Few companies are truly prepared for crisis scenarios. And when they do think about prevention, the focus often lies solely on maintaining operational processes. Communication with the public – which is just as crucial – is frequently overlooked.
Since the COVID-19 pandemic, awareness of potential crises has increased significantly. In certain industries and larger corporations, crises are even becoming part of daily operations. No surprise – the likelihood of being hit by a crisis has never been higher.
According to the latest Crisis Prevention Survey, the most common incidents are technology-related – including cyberattacks and fires. Next are human-related events such as accidents, deaths, or pandemics, followed by media-related crises like scandals or damaging revelations. Environmental, legal, and product-related crises are also becoming more frequent. In short: there are many ways for a crisis to strike.
Companies cannot possibly seal off all potential internal and external entry points for crises. Most crises strike unexpectedly. They often begin with a minor incident – then escalate gradually, in waves, or sometimes all at once.
There is a growing sense that the number of critical events in the world is increasing. This is partly due to the rise of digital and social media, where anyone can publish content from the privacy of their own home.
What’s more, communication on social media is largely unmoderated. As a result, public discourse is increasingly shaped by opinion rather than fact.
That’s why communication teams today must be more vigilant than ever. Their role is to identify sensitive issues in the media at an early stage, assess public sentiment around them, and evaluate the risk of escalation.
This level of insight is only possible through professional media and social media monitoring.
The crisis has arrived. Ideally, the company saw it coming and has a crisis handbook ready to go. This guide should include clear procedures, defined roles and responsibilities, checklists, prepared statements and more. It is an essential tool for responding quickly and confidently. In a crisis, time is critical — it often becomes a race against the clock. The strategic direction is typically set in the early stages.
That’s why pressure on the communications team is highest at the very beginning. On one hand, the situation is often unclear and key facts may be missing. Coordination with informants and decision-makers may still be in its early stages.
On the other hand, the public may need to be informed as quickly as possible. The faster a company acts, the more control it has over how — and whether — it communicates proactively or reactively.
In general, speed takes priority over completeness — but caution is critical. Communicative missteps are hard to correct once they’re in the public eye.
Crises also reveal how often companies misjudge public expectations. What matters in a crisis is not the objective level of risk, but the perceived risk in the eyes of stakeholders.
And companies frequently misread the communication landscape. What counts is not the facts themselves, but the opinion about those facts.

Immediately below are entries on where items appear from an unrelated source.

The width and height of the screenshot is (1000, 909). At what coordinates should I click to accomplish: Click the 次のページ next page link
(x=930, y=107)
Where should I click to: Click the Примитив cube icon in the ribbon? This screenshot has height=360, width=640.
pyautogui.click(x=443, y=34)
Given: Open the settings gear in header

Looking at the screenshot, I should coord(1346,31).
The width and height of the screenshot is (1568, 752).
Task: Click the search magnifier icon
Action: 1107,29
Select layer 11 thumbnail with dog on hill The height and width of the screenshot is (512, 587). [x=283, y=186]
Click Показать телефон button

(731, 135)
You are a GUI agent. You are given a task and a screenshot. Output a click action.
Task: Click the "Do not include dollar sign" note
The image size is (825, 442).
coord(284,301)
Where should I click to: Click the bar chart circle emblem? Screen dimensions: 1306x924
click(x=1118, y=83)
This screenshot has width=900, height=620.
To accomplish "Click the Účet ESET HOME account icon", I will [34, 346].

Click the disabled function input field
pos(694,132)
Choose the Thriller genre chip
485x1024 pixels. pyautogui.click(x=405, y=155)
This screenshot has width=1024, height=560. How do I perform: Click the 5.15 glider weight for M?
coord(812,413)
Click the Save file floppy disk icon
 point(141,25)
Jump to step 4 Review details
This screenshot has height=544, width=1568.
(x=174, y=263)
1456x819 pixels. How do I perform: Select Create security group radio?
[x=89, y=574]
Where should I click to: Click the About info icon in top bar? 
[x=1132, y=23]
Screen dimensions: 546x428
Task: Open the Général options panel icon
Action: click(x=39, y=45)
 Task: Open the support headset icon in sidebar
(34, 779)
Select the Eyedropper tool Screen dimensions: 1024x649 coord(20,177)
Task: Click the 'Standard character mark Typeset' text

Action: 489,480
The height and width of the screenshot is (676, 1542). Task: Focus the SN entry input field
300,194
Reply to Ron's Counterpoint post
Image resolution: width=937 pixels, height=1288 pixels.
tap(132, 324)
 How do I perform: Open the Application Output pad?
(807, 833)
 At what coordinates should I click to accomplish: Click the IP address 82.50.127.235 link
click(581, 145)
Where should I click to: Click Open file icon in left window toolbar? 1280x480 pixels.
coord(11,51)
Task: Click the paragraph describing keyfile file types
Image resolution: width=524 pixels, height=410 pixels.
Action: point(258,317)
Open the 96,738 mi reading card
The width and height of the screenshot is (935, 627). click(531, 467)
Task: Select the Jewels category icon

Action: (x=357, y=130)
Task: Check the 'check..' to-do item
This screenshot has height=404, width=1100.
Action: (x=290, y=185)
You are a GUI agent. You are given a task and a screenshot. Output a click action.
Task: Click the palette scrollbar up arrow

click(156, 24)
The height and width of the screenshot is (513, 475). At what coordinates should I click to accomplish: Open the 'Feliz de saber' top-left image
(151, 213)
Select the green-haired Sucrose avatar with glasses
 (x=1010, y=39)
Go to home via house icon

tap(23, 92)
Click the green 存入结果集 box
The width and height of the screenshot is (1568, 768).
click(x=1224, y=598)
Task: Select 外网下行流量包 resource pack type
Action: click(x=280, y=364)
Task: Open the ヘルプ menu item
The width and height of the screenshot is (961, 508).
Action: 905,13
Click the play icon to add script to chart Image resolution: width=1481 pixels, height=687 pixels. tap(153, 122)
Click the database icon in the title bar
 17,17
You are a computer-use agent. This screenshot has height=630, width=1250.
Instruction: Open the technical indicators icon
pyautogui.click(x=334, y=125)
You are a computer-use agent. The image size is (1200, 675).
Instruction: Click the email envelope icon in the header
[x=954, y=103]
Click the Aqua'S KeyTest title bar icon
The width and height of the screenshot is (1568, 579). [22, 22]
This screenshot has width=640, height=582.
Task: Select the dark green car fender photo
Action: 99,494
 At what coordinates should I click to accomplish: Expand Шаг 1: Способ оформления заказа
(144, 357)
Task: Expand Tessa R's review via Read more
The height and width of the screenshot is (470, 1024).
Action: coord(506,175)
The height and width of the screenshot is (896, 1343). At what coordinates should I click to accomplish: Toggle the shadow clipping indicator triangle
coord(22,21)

Companies must also understand that corporate and public communication styles are fundamentally different.
While companies communicate rationally — using facts, arguments, evidence, conclusions and proposed solutions — affected individuals respond emotionally, expressing themselves through images, feelings, personal expectations and imagined outcomes.
What makes matters worse is that most companies have no real strategy for addressing people’s emotions. As a result, they often behave as if those emotions simply didn’t exist — which is far from ideal.
If a crisis management team exists, it should be activated immediately once the crisis unfolds. This team is responsible for managing the situation holistically and serving as the company’s voice.
During a crisis, companies must manage both internal and external stakeholders. To do so effectively, they need to identify who their stakeholders are, how to reach them, and what their expectations are. A stakeholder analysis is the foundation of any strong communication strategy.
Another core task of crisis communication is to develop and distribute relevant content quickly and accurately. This includes social media posts, web updates, press releases, internal messages, action plans and behavioural guidelines.
Effective crisis communication ensures consistency and alignment. The principle here is simple: One Voice. This helps organisations maintain control over information, prevent the spread of rumours, and avoid misinformation.
The goal is also to retain interpretive authority in the public arena.
Through active and honest communication, companies create transparency, offer insight into the current situation and meet stakeholder expectations for timely information. This builds trust in the brand, even under pressure.
Crises are high-stress situations that push employees to their psychological and organisational limits. That’s why companies are well advised to optimise their crisis management so they can act and communicate quickly and effectively when a crisis hits.
One proven approach is to conduct crisis audits, led by communication experts with hands-on experience in managing real-life crises. These audits assess risk profiles, review existing plans, processes and communication protocols, evaluate spatial and technical infrastructure, and examine the crisis team’s preparedness.
Equally important is training for worst-case scenarios. While many companies already conduct general crisis drills, communication is still too often neglected. Yet it’s precisely during calm periods of the business year that crisis communication can be trained most effectively.